Work instruction => Please copy, word for word, the line that contains "Click the Welcome! heading" and every line after it through the end of the records, and nothing more.

(Stored data)
↓↓↓

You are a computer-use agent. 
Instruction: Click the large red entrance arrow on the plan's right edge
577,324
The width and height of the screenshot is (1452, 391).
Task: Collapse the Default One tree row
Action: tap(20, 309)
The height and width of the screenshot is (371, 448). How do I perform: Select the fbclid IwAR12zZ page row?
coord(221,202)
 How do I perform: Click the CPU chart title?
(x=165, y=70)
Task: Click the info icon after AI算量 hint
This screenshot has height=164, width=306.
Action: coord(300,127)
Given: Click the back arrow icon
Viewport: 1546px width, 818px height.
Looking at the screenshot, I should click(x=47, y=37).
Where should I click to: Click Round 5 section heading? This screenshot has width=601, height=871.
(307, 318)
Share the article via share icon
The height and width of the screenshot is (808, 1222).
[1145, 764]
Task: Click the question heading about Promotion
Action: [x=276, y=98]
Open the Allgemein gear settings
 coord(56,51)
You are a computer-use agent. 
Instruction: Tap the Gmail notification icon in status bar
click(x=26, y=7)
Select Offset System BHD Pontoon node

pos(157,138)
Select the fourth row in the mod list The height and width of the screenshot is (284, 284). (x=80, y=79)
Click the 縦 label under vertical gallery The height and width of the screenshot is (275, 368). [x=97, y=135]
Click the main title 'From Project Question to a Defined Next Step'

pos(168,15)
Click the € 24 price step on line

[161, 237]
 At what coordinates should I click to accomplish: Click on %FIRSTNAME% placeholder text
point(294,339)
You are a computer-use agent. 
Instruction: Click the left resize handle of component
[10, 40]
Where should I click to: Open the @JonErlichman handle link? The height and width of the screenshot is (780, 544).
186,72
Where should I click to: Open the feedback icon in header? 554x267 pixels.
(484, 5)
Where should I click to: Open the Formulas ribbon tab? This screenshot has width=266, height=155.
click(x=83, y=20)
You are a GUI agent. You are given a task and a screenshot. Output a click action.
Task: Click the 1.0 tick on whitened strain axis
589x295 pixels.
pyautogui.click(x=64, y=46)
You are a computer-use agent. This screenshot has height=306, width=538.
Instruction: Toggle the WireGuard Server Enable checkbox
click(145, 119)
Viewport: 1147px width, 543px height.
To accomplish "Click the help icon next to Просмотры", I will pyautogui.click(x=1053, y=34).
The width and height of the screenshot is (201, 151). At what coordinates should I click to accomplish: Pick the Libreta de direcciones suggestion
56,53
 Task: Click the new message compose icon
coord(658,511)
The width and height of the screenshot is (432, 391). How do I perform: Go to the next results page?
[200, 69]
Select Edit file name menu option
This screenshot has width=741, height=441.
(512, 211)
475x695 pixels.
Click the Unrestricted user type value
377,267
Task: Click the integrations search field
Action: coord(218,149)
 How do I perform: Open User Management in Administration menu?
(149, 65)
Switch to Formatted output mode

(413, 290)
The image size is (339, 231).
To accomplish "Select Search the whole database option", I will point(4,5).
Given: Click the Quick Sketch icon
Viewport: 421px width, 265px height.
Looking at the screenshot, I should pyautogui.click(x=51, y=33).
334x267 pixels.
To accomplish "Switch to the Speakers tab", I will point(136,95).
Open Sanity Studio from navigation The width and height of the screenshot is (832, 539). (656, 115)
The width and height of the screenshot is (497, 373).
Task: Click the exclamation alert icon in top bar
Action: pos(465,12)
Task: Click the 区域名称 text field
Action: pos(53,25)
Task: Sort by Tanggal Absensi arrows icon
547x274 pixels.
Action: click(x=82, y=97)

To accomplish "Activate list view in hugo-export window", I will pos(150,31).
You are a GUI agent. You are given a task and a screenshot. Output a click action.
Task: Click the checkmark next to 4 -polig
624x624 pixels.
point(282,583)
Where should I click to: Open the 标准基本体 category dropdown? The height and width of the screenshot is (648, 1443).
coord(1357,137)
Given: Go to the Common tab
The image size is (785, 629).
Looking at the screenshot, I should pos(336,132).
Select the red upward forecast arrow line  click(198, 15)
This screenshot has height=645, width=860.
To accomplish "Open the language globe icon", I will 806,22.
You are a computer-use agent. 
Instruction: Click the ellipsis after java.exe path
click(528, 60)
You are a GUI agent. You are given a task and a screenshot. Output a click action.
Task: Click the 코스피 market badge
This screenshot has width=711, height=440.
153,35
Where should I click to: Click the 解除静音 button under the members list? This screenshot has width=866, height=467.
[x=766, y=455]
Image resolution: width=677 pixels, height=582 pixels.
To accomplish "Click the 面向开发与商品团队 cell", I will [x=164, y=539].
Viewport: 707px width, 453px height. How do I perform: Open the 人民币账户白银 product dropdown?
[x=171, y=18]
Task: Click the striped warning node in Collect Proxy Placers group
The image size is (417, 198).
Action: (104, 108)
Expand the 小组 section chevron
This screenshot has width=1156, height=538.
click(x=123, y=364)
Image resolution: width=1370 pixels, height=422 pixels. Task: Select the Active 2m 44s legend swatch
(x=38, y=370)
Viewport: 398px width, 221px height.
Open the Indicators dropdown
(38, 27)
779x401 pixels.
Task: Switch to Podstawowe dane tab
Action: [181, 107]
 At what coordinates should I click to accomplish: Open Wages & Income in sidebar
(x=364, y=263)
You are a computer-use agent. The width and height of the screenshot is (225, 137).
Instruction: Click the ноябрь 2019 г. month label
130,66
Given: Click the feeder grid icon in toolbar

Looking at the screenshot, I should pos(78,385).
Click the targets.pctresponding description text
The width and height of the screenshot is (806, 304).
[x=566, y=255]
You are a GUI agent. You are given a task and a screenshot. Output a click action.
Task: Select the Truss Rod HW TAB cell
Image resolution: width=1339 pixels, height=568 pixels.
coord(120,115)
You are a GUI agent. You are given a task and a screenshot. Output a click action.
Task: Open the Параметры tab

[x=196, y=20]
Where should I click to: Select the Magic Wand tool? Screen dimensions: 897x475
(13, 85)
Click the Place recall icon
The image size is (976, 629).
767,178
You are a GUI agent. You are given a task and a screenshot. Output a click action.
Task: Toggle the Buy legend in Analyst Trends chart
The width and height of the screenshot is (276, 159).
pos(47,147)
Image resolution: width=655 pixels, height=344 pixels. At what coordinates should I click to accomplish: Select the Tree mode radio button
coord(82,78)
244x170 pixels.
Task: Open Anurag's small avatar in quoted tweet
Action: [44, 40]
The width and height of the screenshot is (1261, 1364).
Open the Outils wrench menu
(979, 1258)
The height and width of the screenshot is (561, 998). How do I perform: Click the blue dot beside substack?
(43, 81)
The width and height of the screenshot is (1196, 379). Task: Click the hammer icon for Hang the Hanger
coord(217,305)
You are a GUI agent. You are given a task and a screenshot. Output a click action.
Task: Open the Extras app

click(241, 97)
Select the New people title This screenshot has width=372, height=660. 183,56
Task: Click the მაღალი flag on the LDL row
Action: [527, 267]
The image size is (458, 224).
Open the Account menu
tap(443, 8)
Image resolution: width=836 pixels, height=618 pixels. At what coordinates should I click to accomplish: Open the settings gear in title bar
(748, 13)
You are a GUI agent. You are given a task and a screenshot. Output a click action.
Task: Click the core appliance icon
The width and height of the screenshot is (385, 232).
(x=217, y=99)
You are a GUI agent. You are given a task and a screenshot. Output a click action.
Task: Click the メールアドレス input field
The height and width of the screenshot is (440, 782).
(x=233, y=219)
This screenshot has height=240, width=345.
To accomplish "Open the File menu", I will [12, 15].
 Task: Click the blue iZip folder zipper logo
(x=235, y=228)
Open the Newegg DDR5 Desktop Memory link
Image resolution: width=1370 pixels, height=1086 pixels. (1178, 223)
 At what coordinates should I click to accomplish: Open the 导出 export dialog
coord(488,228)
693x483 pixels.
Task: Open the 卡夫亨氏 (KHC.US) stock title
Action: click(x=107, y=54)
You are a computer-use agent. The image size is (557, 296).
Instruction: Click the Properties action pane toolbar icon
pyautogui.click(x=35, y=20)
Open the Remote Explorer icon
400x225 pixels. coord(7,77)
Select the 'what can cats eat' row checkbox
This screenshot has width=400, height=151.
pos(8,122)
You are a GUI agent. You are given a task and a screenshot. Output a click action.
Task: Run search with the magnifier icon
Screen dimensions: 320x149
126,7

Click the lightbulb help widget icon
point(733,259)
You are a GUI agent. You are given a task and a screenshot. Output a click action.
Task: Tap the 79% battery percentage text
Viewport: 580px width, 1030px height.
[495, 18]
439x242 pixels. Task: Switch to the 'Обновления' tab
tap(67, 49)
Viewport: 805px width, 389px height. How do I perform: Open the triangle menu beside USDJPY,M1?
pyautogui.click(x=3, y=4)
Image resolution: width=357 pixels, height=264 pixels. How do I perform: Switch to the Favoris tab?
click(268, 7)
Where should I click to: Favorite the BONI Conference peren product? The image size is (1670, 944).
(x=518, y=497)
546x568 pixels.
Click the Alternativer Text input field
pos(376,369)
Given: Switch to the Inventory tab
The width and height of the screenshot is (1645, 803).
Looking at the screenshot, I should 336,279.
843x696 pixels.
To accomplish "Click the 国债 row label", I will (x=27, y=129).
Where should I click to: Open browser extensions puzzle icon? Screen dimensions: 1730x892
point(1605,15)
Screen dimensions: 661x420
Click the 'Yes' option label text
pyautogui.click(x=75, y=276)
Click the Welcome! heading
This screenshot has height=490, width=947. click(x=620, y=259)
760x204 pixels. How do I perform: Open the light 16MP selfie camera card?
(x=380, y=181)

↑↑↑

Solution below =>
Click the Welcome! heading
This screenshot has height=490, width=947. click(x=620, y=259)
760x204 pixels. How do I perform: Open the light 16MP selfie camera card?
(x=380, y=181)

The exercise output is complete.